Mais qu’est-ce qu’un véritable bézoard ? Le mystère scientifique donna lieu à de multiples théories plus fantastiques les unes que les autres : d’abord, résultat de larmes de cerf solidifiées après que l’animal ait été mordu par un serpent venimeux, ensuite concrétion intestinale formée par les herbes aromatiques ingérées par la chèvre ou tout autre ruminant, enfin, théorie admise à la fin du XVIIIe siècle, le bézoard se formerait à partir d’un noyau dur, corps étranger dans l’estomac de l’animal recouvert petit à petit par toutes sortes de sucs ingérés qui viennent s’agglomérer couche par couche. La littérature scientifique ne cessa de s’attarder sur diverses hypothèses. Il faudra attendre le perfectionnement des analyses physico-chimiques dans le courant du XIXe siècle et enfin, beaucoup plus récemment, les analyses plus poussées dans les années 1970 du minéralogiste belge René Van Tassel sur plusieurs bézoards conservés dans les musées pour avoir une connaissance plus précise de la composition de ces calculs intestinaux, formés autour d’un corps étranger piégé dans l’estomac et recouvert d’une couche protectrice (phosphate de magnésium, de calcium, carbonate de calcium, acide urique, lithofellique etc.).
Le mythe du bézoard médicinal tomba en même temps que le progrès de la connaissance scientifique et il disparut des apothicaireries à partir du milieu du XIXe siècle.
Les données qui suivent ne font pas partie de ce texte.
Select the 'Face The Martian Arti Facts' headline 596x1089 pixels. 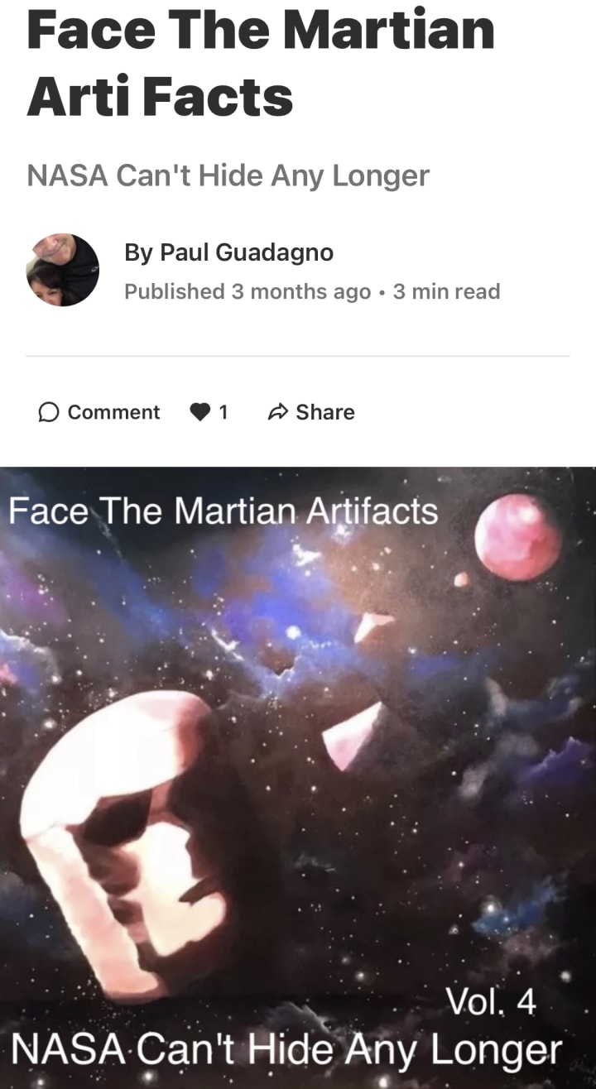[261, 62]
Les doutes avaient déjà été fortement émis par Ambroise Paré (qui avait fait le test antipoison d’un bézoard sur un condamné à mort qui ne s’en relèvera pas), par Napoléon qui fit examiner par son chimiste Berthollet trois bézoards que le roi de Perse lui avait offert et finit par les jeter au feu, absolument pas convaincu. Molière aussi railla les bienfaits du bézoard dans Le Malade imaginaire : « Plus une potion cordiale et préservatrice, composée avec douze grains de bézoards, sirop de limons et grenades, et autre, suivant l’ordonnance, cinq livres. C’est de loin la préparation la plus chère du fort long « compte d’apothicaire », ce qui ne certifie pas l’authenticité de la matière première. »
Cependant, s’il a disparu de la pharmacopée occidentale qui a fini par reconnaître sa totale inefficacité, ce caillou magique fait toujours partie de la médecine chinoise. Une croyance qui se vend très cher (150 euros le gramme, plus de 2 fois et demi le prix de l’or !) et qui fait le malheur des porcs-épics asiatiques, traqués et tués par les braconniers pour leur fausse pierre de guérison.